**Problem statement**. Set down the entries below once more, precisely as they stand.

-- Exercise material follows --

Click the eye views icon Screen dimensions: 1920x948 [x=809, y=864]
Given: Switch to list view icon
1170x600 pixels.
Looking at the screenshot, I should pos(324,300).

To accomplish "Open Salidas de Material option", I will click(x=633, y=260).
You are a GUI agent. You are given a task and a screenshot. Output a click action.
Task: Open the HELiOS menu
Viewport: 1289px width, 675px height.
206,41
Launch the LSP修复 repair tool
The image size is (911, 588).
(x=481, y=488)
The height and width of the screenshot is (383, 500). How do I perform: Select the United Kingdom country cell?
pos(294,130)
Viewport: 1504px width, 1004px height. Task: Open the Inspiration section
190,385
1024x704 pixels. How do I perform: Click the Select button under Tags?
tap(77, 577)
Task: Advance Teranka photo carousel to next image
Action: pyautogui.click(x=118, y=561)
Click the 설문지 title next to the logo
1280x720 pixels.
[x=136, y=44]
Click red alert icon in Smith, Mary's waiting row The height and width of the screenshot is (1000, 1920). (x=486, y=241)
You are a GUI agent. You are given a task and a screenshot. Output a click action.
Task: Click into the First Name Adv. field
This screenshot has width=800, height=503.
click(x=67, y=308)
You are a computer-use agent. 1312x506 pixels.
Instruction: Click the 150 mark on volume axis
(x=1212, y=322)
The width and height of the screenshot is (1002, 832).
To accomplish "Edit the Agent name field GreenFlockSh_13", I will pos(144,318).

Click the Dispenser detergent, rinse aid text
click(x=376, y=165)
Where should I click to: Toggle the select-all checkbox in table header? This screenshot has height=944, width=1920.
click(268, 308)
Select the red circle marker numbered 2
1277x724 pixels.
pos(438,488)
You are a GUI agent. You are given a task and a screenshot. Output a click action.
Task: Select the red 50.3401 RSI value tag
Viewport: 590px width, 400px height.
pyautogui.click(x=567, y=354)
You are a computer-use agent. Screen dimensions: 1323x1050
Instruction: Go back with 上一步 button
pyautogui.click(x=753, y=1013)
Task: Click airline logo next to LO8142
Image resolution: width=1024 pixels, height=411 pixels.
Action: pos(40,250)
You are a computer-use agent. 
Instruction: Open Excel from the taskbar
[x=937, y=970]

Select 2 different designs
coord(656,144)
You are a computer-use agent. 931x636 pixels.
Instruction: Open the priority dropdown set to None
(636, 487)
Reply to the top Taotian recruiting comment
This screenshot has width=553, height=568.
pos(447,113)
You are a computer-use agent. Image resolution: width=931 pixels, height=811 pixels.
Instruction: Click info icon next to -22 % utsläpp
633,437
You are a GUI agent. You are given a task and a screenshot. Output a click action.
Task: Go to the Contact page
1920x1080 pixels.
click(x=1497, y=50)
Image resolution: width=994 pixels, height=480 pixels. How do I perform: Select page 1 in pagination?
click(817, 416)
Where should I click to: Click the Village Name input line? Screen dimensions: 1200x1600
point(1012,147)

-- Exercise material concluded --

**Response**.
Click the eye views icon Screen dimensions: 1920x948 [x=809, y=864]
Given: Switch to list view icon
1170x600 pixels.
Looking at the screenshot, I should pos(324,300).

To accomplish "Open Salidas de Material option", I will click(x=633, y=260).
You are a GUI agent. You are given a task and a screenshot. Output a click action.
Task: Open the HELiOS menu
Viewport: 1289px width, 675px height.
206,41
Launch the LSP修复 repair tool
The image size is (911, 588).
(x=481, y=488)
The height and width of the screenshot is (383, 500). How do I perform: Select the United Kingdom country cell?
pos(294,130)
Viewport: 1504px width, 1004px height. Task: Open the Inspiration section
190,385
1024x704 pixels. How do I perform: Click the Select button under Tags?
tap(77, 577)
Task: Advance Teranka photo carousel to next image
Action: pyautogui.click(x=118, y=561)
Click the 설문지 title next to the logo
1280x720 pixels.
[x=136, y=44]
Click red alert icon in Smith, Mary's waiting row The height and width of the screenshot is (1000, 1920). (x=486, y=241)
You are a GUI agent. You are given a task and a screenshot. Output a click action.
Task: Click into the First Name Adv. field
This screenshot has width=800, height=503.
click(x=67, y=308)
You are a computer-use agent. 1312x506 pixels.
Instruction: Click the 150 mark on volume axis
(x=1212, y=322)
The width and height of the screenshot is (1002, 832).
To accomplish "Edit the Agent name field GreenFlockSh_13", I will pos(144,318).

Click the Dispenser detergent, rinse aid text
click(x=376, y=165)
Where should I click to: Toggle the select-all checkbox in table header? This screenshot has height=944, width=1920.
click(268, 308)
Select the red circle marker numbered 2
1277x724 pixels.
pos(438,488)
You are a GUI agent. You are given a task and a screenshot. Output a click action.
Task: Select the red 50.3401 RSI value tag
Viewport: 590px width, 400px height.
pyautogui.click(x=567, y=354)
You are a computer-use agent. Screen dimensions: 1323x1050
Instruction: Go back with 上一步 button
pyautogui.click(x=753, y=1013)
Task: Click airline logo next to LO8142
Image resolution: width=1024 pixels, height=411 pixels.
Action: pos(40,250)
You are a computer-use agent. 
Instruction: Open Excel from the taskbar
[x=937, y=970]

Select 2 different designs
coord(656,144)
You are a computer-use agent. 931x636 pixels.
Instruction: Open the priority dropdown set to None
(636, 487)
Reply to the top Taotian recruiting comment
This screenshot has width=553, height=568.
pos(447,113)
You are a computer-use agent. Image resolution: width=931 pixels, height=811 pixels.
Instruction: Click info icon next to -22 % utsläpp
633,437
You are a GUI agent. You are given a task and a screenshot. Output a click action.
Task: Go to the Contact page
1920x1080 pixels.
click(x=1497, y=50)
Image resolution: width=994 pixels, height=480 pixels. How do I perform: Select page 1 in pagination?
click(817, 416)
Where should I click to: Click the Village Name input line? Screen dimensions: 1200x1600
point(1012,147)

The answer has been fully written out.